Activity: Would you please write out each of the entries below exactly, omitting pictures?

↓

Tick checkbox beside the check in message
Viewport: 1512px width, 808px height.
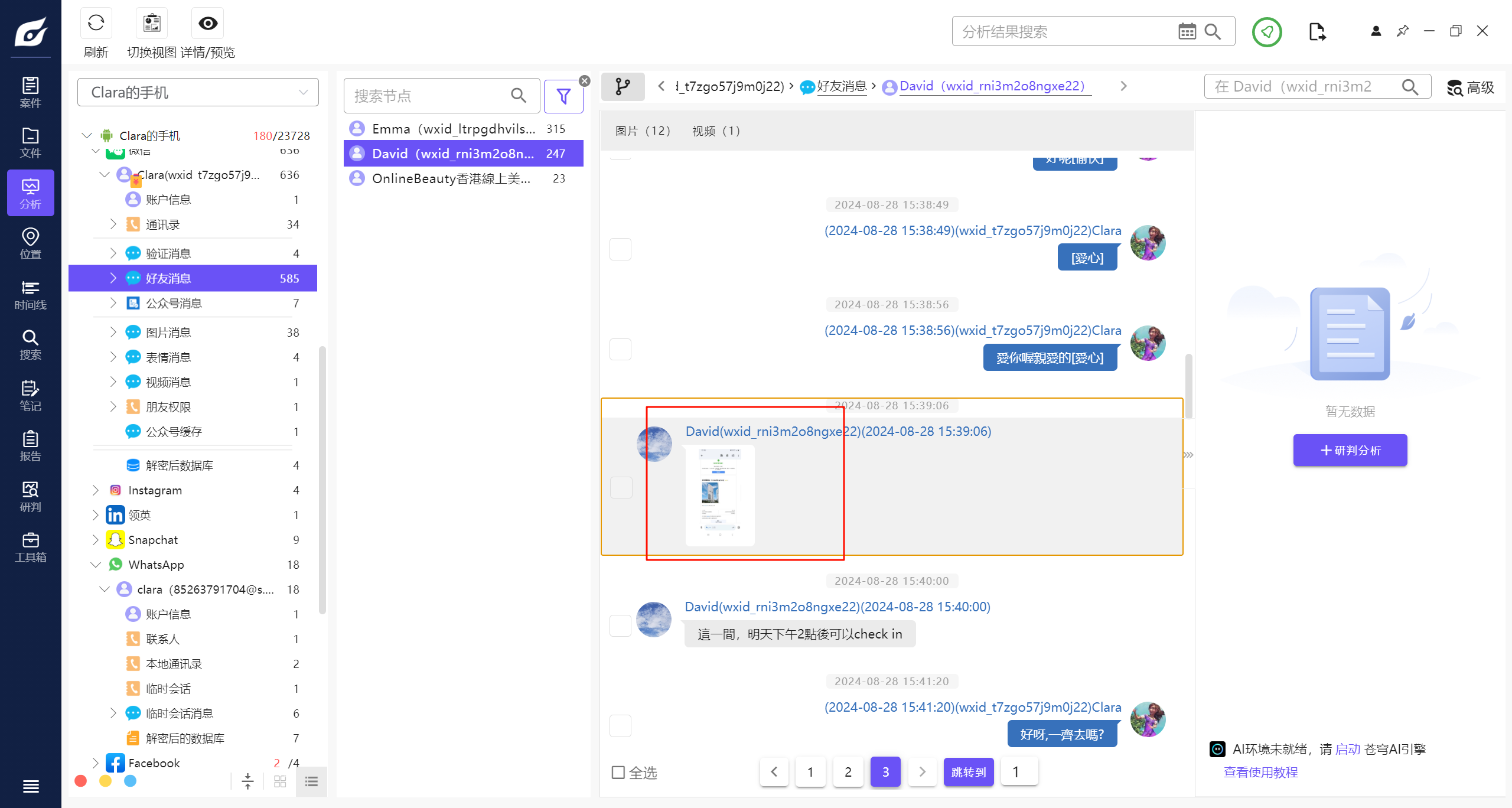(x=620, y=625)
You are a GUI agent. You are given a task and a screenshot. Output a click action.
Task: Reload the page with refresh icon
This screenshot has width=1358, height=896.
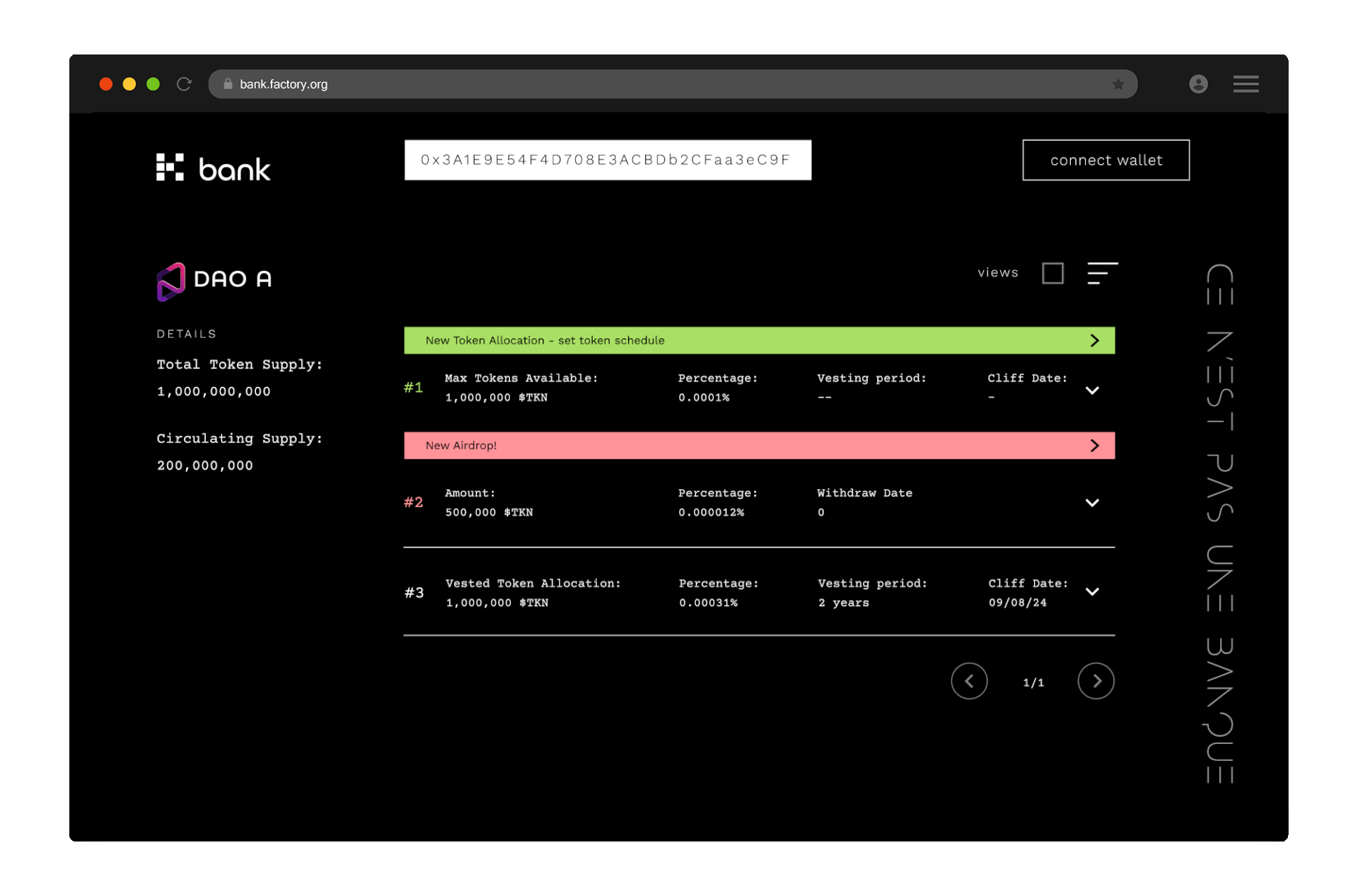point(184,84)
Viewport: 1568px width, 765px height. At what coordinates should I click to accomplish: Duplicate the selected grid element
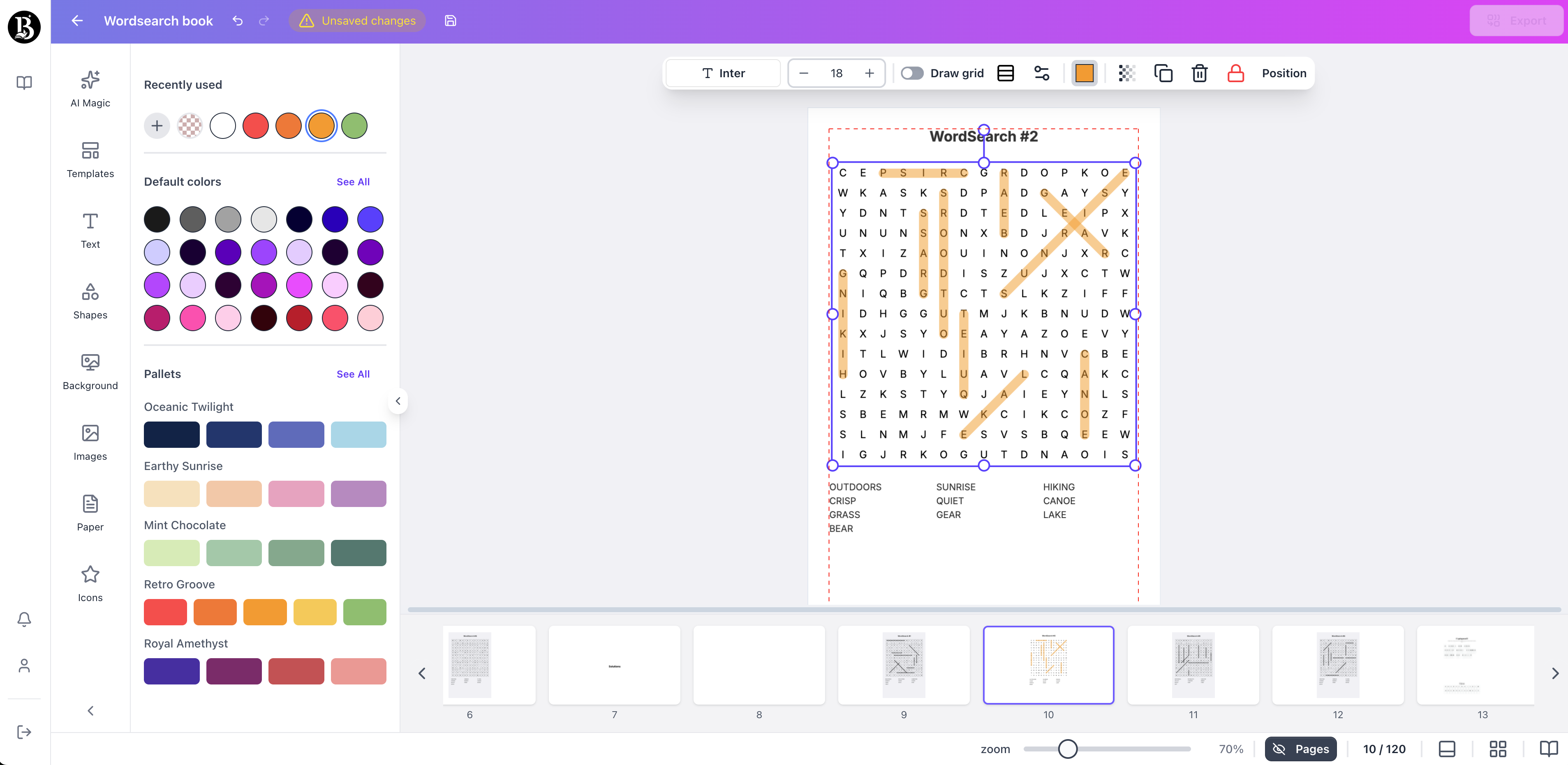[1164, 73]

↑

Reply:
Tick checkbox beside the check in message
Viewport: 1512px width, 808px height.
(x=620, y=625)
You are a GUI agent. You are given a task and a screenshot. Output a click action.
Task: Reload the page with refresh icon
This screenshot has width=1358, height=896.
point(184,84)
Viewport: 1568px width, 765px height. At what coordinates should I click to accomplish: Duplicate the selected grid element
[1164, 73]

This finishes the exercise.